30 апреля мы прибыли в местечко Рупермандлиц, и там раздались неожиданные крики: «Танки!». Строй тут же был сломан, винтовки полетели на землю: мы знали, что нами никто не командует. Танки были французскими. Рандгир Сингх сумел раздобыть более или менее белый кусок ткани. Его привязали к ветке, и во главе с нашим ушедшим в отставку фельдфебелем мы подошли к войскам де Голля и сдались в плен.

 

Сокращенный перевод с английского Андрея Лазарева

 

[1] Bharati A. The Ochre Robe. London: Allen and Unwyn, 1961. P. 25–70. Перевод глав дан в сокращении.

[2] Лат. «Мои обеты я исполню перед теми, кто боится Бога». – Здесь и далее примеч. перев.

[3] Нем. Ungarisch Ostrau, ныне чешский город Угерски-Острог около Брно.

[4] В Индии так обозначается ученый, преимущественно из браминов, чаще всего – преуспевший именно в классических науках, связанных с санскритом.

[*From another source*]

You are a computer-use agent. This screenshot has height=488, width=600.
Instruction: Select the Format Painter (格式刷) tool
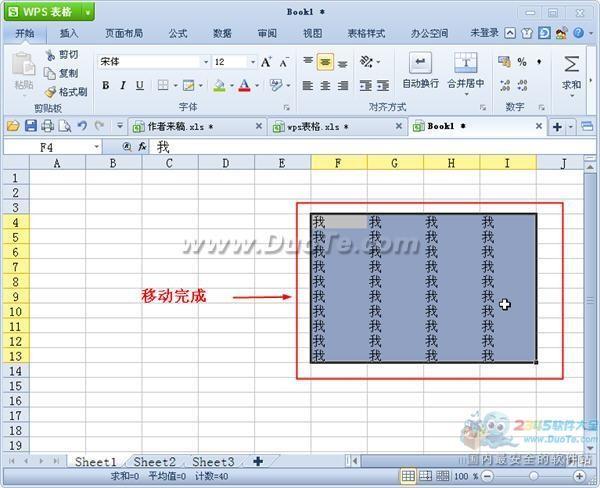point(51,91)
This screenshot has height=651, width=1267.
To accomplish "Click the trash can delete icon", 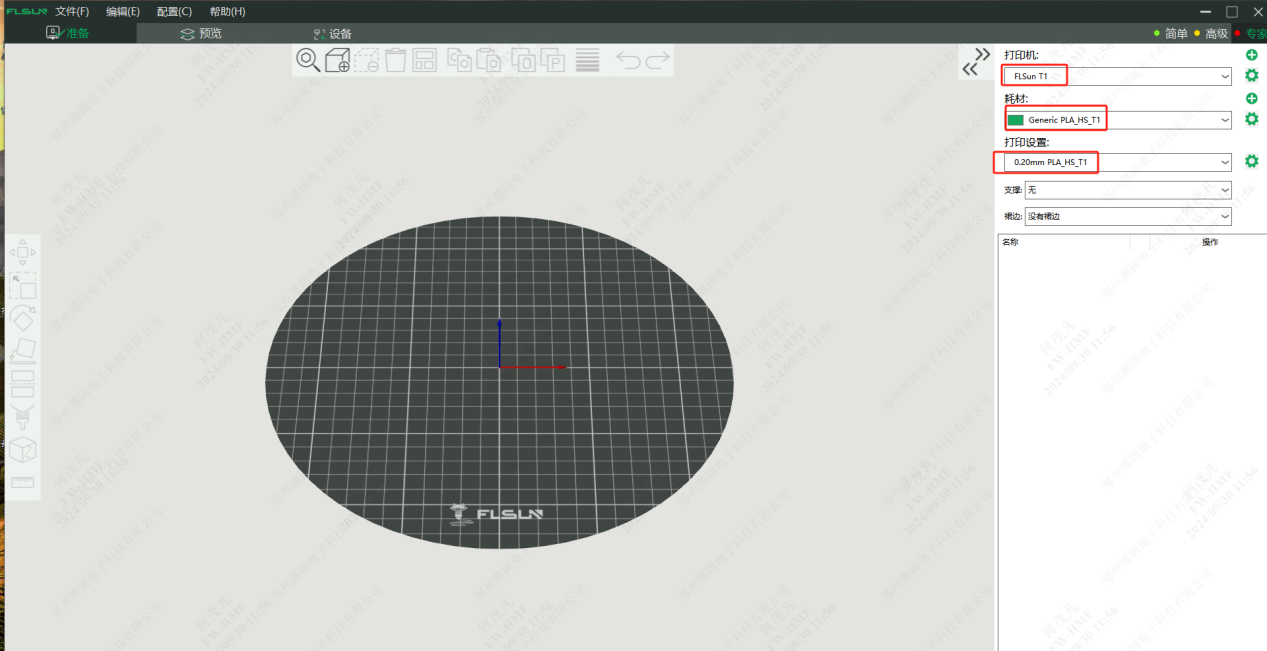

[5] Крупнейшая политическая партия Британской Индии, выступавшая сначала за расширение самоуправления местного населения, а затем и за независимость. Долгие годы после обретения независимости находилась у власти.

[6] В апреле 1941 года.

[7] Ошибка автора. Четвертой индийской пехотной дивизией (4th Indian Infantry Division) с декабря 1941-го по февраль 1944 года командовал генерал-майор Фрэнсис Такер, а не Александер Гэллоуэй (с февраля 1944-го). Самое сокрушительное поражение от Эрвина Роммеля дивизия потерпела 20–21 июня 1942 года под Тобруком. Сомнения вызывает верность указанной цифры: число солдат, попавших в плен в 1941–1942 годах, оценить сложно, но потери дивизии за всю Вторую мировую составили двадцать пять тысяч, включая погибших.

[8] 26 августа 1942 года.

[9] «Почитаемый вождь» на хинди.

[10] В Сингапуре Бос возглавил Национальную армию, сформированную японцами из индийцев и воевавшую с англичанами в Бирме. Погиб в авиакатастрофе, направляясь в Тайвань 18 августа 1945 года.